Restate word for word the span that opens with the line containing "The image size is (329, 226)." and closes with the final line of the data; give only those lines.

(MATERIAL FOR THE TASK begins)

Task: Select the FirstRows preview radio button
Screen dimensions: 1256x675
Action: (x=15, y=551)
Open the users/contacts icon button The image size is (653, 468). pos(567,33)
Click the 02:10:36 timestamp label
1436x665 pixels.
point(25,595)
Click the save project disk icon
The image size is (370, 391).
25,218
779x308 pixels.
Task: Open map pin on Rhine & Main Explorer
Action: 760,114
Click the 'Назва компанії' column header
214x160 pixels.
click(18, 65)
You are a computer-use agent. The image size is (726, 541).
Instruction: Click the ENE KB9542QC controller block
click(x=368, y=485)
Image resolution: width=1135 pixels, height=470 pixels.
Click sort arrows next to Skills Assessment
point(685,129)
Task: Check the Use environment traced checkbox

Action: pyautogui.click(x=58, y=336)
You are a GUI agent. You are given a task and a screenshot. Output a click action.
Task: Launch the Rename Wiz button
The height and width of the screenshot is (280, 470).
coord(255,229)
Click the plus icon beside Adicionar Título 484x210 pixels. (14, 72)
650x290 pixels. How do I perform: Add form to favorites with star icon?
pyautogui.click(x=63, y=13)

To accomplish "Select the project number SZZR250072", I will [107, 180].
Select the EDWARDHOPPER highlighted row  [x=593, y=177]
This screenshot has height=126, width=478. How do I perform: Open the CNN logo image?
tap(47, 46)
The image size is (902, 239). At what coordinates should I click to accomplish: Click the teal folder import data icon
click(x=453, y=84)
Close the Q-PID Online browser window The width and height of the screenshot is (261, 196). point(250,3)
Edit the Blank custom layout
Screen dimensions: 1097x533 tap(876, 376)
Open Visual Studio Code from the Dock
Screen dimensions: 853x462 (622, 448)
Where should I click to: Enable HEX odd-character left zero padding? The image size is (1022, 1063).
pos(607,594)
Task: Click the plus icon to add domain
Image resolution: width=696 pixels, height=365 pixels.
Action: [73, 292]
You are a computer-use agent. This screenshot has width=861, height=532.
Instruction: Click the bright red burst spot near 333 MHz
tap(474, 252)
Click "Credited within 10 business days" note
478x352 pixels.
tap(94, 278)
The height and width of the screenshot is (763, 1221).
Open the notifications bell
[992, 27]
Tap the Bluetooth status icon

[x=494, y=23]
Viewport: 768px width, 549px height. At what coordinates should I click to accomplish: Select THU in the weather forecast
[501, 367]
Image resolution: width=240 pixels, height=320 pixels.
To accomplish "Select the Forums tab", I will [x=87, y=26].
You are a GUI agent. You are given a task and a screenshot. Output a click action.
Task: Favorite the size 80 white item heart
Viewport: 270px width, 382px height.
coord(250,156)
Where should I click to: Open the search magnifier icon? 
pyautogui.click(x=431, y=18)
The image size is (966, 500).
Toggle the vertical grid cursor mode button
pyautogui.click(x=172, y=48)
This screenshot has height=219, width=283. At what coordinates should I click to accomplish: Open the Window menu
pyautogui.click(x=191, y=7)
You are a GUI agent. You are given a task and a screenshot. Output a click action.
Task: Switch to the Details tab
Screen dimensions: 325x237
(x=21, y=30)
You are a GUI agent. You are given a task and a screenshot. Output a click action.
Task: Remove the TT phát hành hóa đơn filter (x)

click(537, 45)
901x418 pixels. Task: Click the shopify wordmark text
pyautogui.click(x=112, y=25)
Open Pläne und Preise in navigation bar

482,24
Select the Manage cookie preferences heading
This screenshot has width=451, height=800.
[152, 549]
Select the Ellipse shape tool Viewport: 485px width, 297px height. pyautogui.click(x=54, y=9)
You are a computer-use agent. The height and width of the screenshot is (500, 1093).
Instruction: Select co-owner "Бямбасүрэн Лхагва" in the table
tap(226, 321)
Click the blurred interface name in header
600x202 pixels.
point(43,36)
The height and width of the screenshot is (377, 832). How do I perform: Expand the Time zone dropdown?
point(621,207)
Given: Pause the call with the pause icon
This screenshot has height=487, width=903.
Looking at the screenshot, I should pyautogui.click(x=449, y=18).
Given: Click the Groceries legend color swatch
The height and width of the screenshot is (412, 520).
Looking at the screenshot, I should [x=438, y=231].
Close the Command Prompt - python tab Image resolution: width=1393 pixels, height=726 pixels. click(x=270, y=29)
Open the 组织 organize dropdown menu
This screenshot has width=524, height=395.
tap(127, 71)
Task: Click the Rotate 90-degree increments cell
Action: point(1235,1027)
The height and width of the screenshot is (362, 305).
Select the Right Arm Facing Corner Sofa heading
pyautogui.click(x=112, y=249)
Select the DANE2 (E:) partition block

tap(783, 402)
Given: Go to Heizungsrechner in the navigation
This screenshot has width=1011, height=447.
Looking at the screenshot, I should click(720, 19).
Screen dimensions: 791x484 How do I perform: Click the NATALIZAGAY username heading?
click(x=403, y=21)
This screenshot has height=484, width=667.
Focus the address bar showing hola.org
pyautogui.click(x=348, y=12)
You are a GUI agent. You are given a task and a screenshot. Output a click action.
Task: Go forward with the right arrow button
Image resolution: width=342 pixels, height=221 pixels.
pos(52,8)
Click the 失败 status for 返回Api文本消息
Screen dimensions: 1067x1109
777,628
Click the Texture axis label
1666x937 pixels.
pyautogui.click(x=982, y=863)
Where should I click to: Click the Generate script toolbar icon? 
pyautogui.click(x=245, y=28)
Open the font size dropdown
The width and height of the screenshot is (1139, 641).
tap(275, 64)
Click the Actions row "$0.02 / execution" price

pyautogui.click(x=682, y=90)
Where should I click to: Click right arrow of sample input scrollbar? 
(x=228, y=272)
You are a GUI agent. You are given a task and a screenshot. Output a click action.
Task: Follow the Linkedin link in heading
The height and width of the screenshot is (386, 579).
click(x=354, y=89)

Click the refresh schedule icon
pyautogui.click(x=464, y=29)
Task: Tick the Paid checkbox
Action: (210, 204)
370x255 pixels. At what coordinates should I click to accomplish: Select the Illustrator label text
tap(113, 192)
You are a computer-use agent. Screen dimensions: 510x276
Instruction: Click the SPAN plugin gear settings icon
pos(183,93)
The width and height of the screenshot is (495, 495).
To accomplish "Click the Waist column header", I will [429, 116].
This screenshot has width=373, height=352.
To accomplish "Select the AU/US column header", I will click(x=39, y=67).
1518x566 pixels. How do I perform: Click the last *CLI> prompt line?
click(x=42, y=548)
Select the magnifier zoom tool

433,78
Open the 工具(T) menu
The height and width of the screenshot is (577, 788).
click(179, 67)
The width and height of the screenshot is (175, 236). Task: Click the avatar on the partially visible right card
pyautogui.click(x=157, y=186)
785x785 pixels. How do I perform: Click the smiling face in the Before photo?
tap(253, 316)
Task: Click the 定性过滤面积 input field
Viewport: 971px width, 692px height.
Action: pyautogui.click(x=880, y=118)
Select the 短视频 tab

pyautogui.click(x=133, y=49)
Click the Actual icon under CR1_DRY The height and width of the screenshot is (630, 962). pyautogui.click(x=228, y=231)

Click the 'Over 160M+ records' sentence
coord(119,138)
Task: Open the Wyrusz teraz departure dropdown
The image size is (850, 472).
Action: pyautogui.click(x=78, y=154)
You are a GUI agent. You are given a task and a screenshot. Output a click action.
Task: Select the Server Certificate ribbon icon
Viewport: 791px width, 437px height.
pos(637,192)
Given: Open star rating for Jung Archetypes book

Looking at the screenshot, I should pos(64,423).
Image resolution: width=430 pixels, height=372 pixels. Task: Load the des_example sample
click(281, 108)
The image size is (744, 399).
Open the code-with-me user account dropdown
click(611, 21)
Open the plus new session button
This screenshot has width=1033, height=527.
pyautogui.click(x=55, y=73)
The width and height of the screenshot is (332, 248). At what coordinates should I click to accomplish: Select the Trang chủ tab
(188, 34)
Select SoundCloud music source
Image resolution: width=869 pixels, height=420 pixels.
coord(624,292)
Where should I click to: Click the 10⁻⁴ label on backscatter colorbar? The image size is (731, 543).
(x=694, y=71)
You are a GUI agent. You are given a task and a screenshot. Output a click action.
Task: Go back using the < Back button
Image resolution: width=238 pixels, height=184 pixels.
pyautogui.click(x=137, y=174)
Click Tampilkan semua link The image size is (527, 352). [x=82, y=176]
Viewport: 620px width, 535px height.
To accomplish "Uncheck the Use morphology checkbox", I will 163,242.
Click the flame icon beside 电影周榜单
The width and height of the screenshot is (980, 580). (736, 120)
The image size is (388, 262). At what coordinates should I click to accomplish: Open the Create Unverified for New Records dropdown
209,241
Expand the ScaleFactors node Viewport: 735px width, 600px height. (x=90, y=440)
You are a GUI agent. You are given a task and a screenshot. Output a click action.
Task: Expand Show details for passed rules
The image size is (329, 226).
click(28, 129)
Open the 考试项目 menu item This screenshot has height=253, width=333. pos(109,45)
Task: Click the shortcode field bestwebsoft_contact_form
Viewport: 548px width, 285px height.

(MATERIAL FOR THE TASK ends)

TASK SOLUTION:
The image size is (329, 226).
click(28, 129)
Open the 考试项目 menu item This screenshot has height=253, width=333. pos(109,45)
Task: Click the shortcode field bestwebsoft_contact_form
Viewport: 548px width, 285px height.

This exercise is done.